Disused gas station with photographs of local people, Bellano. GF45 @ f8.

A set of eight images from the eighth month of the year, shot while on vacation in northern Italy. As always, fragments of life seem to make the most interesting images.

As usual, there are always the shrines:

Catholic Shrine, Mornico. GF45 @ f4.5.

And bizarrely, I found a number of different houses with Disney characters outside. I am not sure why Snow White and the Seven Dwarfs is so popular with mountain communities.

Window with shutter and gnomes, Inesio. GF45 @ f9.
Risotto cooking on the gas stove on a particularly wet day when no one wanted to venture out. GF45 @ f2.8.
The obligatory shot of Lago di Como, here seen from Colico. GF80 @ f1.7.

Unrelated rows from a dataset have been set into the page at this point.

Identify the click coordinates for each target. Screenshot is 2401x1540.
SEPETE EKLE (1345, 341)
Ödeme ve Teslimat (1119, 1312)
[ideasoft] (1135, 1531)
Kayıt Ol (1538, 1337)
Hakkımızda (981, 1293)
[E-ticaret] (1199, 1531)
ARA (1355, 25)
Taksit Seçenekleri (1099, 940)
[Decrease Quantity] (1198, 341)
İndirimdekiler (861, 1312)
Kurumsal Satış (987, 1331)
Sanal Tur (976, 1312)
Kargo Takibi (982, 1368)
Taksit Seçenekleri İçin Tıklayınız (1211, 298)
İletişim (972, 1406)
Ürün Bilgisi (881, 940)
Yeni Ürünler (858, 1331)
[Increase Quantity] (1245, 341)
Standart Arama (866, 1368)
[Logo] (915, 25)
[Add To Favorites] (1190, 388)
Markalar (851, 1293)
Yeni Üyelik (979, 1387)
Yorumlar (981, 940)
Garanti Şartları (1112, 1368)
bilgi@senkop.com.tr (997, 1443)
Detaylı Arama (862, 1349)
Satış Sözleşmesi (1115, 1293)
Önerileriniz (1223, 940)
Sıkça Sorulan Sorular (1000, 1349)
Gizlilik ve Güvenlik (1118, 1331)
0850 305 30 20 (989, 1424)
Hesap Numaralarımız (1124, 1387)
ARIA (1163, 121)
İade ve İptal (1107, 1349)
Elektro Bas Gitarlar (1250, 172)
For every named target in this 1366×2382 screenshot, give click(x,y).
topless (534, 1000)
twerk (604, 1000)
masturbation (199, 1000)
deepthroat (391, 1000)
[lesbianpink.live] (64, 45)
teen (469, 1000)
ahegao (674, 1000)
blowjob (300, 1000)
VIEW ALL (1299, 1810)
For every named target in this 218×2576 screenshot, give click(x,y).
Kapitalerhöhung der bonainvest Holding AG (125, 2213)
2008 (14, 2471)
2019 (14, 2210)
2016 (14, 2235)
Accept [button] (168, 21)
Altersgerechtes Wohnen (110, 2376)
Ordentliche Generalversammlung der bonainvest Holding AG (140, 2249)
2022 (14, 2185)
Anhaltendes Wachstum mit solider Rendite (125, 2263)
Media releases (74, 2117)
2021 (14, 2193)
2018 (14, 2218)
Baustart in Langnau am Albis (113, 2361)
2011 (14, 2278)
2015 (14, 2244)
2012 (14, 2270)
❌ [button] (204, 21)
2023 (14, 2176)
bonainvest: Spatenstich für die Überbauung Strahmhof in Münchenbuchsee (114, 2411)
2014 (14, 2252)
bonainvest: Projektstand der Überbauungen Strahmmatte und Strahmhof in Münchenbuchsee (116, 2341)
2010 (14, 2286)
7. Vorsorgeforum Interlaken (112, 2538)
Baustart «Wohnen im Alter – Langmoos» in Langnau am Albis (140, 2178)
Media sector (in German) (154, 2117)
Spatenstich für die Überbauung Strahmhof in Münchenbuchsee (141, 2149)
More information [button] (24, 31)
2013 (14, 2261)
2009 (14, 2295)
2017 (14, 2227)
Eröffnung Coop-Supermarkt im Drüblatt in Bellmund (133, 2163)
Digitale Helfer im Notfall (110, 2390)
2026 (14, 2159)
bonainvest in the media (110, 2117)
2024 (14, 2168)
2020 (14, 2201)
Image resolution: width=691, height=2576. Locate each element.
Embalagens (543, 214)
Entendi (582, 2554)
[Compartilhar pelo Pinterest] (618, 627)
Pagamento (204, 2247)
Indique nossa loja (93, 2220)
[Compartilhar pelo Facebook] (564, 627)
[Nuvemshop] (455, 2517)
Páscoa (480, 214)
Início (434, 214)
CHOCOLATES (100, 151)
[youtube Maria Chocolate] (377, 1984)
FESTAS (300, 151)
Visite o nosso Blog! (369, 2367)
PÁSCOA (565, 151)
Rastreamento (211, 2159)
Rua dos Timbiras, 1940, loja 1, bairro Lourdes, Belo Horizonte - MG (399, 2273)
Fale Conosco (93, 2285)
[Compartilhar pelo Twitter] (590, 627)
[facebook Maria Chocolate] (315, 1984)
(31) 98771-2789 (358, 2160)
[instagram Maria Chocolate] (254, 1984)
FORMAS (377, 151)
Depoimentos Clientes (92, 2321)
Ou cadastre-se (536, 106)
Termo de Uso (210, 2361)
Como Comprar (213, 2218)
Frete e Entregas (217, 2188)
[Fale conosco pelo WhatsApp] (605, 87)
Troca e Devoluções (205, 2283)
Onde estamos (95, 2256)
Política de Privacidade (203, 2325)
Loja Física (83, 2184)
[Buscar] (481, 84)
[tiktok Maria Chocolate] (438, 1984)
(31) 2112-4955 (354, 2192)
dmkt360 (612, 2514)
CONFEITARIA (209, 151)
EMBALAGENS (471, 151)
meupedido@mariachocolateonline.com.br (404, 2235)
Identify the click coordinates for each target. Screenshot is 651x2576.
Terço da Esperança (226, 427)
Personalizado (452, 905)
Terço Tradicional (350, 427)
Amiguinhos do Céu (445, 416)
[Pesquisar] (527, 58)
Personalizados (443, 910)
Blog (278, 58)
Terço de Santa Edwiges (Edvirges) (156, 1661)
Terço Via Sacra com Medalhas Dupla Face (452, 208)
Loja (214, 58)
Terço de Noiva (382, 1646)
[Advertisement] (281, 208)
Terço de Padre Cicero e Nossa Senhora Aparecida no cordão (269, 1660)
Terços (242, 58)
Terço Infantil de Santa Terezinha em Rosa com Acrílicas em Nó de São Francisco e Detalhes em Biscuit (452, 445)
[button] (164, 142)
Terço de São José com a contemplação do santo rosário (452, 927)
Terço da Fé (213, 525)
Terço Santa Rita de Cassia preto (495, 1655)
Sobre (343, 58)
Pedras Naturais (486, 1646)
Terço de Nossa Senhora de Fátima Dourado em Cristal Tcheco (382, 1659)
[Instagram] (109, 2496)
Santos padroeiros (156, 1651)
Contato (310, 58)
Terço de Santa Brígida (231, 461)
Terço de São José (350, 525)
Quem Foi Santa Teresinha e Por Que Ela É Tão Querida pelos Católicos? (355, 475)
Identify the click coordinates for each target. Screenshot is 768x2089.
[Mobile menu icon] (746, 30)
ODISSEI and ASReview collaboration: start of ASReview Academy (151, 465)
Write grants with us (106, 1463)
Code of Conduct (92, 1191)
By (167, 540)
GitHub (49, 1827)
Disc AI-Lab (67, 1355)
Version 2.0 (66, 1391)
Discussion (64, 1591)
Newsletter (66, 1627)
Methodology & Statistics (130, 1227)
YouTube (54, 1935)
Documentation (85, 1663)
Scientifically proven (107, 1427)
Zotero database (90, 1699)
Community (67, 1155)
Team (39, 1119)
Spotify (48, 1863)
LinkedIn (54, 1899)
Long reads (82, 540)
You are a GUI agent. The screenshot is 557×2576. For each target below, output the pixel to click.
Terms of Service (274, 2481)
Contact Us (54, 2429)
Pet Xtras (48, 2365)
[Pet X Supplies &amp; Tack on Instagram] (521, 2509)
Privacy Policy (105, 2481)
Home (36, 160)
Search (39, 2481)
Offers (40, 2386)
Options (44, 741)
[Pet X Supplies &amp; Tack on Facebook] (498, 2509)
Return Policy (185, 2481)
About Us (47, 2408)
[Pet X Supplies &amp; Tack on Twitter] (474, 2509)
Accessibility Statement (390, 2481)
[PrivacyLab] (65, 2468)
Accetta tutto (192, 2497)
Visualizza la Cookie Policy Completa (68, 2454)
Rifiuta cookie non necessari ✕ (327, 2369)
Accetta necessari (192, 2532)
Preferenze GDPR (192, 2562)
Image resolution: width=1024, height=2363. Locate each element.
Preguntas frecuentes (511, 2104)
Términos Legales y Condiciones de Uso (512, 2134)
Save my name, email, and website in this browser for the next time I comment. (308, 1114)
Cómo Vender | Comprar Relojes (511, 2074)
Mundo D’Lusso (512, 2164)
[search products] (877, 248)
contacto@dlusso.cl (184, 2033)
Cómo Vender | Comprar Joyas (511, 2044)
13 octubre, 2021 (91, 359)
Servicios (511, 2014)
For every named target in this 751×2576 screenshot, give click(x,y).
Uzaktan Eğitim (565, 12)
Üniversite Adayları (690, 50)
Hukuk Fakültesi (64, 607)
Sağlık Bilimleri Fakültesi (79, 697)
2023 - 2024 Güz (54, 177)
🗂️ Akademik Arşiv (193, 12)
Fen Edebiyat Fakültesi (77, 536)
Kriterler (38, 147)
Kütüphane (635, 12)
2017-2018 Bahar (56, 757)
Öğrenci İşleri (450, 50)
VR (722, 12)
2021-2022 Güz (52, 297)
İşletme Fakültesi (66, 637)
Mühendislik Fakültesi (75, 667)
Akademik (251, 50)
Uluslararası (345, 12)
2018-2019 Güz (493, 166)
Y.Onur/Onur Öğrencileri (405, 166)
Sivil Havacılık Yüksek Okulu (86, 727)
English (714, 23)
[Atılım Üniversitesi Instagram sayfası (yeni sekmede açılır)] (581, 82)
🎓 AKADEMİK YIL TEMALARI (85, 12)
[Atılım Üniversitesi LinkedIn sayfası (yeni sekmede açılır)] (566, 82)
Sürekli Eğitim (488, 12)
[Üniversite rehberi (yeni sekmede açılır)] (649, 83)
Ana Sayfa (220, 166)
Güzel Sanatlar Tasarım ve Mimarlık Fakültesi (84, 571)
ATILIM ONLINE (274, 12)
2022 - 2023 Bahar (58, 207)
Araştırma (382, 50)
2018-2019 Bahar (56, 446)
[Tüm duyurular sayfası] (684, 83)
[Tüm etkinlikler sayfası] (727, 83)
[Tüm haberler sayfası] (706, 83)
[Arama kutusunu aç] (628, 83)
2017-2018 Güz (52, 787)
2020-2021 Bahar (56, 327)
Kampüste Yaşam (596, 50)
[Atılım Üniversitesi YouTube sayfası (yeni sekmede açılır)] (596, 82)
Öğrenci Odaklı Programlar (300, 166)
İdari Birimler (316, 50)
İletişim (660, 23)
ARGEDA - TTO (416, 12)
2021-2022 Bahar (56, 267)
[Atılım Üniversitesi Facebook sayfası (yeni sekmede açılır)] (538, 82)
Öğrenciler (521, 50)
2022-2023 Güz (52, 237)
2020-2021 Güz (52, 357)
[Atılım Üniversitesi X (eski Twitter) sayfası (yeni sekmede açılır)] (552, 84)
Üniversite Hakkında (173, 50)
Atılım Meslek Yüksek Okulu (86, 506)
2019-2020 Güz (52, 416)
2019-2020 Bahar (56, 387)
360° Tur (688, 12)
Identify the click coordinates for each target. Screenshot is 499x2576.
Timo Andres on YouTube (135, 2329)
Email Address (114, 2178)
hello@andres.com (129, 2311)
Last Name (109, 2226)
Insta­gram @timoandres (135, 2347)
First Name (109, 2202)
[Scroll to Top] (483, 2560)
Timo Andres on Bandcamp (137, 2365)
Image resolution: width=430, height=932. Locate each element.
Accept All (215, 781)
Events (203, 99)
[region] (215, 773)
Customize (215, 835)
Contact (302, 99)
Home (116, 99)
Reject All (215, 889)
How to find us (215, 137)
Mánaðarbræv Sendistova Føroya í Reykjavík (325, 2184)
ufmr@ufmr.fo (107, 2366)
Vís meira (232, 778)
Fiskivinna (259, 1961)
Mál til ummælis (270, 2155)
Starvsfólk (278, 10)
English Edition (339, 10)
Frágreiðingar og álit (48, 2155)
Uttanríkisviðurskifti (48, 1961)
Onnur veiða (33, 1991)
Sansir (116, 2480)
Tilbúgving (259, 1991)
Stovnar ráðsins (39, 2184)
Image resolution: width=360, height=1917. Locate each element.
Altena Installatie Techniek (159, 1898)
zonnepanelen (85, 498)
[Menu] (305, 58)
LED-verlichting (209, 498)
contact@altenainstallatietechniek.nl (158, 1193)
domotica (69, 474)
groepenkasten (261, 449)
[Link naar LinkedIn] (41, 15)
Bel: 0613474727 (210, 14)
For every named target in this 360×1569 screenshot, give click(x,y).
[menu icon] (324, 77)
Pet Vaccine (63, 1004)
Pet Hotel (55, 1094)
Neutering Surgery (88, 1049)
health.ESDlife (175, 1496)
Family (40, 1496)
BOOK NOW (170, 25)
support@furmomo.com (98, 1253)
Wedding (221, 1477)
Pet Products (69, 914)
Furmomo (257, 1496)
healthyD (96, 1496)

I also tried some artsy fragments of scenes, with mixed success. There should probably be a lifetime quota for shots of aging architecture.

Green post box with matching shutter and drain pipe. GF45mm @ f5.

And of course, a lot of time was spent hiking, which was frequently painful, thanks to the temperature reaching 36+ degrees at even at 1000m altitude. But the sun also meant that there were some amazing views, such as this almost perfect lake reflection:

One of the Laghi di Campagneda, Valmalenco. GF45 @ f8.

In contrast, the hike to the Ventina Glacier was windy, cold and very wet. The viewpoint from which the photograph below was taken would have been completely under the ice only two decades ago. Images such as these together with the extreme and highly changeable weather underscore just how serious and urgent the climate crisis is.

Ventina Glacier. GF45 @ f8.

All the images in this set were shot with the GFX100s, mostly with a 45mm lens (roughly equivalent to 35mm on full-frame). These are part of the ongoing learning process for the camera, lenses, and processing.

While the GFX can produce amazing images, it can be difficult to realise the benefits of the huge sensor and glass when shooting landscapes with a deep depth of field. Shoot too at too small an aperture and there will be parts of the image that turn out to be soft. Stop down too much and you end up in a fight with diffraction and the need to bump ISO to compensate for a slower shutter speed, both of which reduce sharpness. For the absolute best image quality with deep depth of field you will probably want to use a tripod and focus-stack.

Fortunately, documentary photographs seldom need extreme depth of field.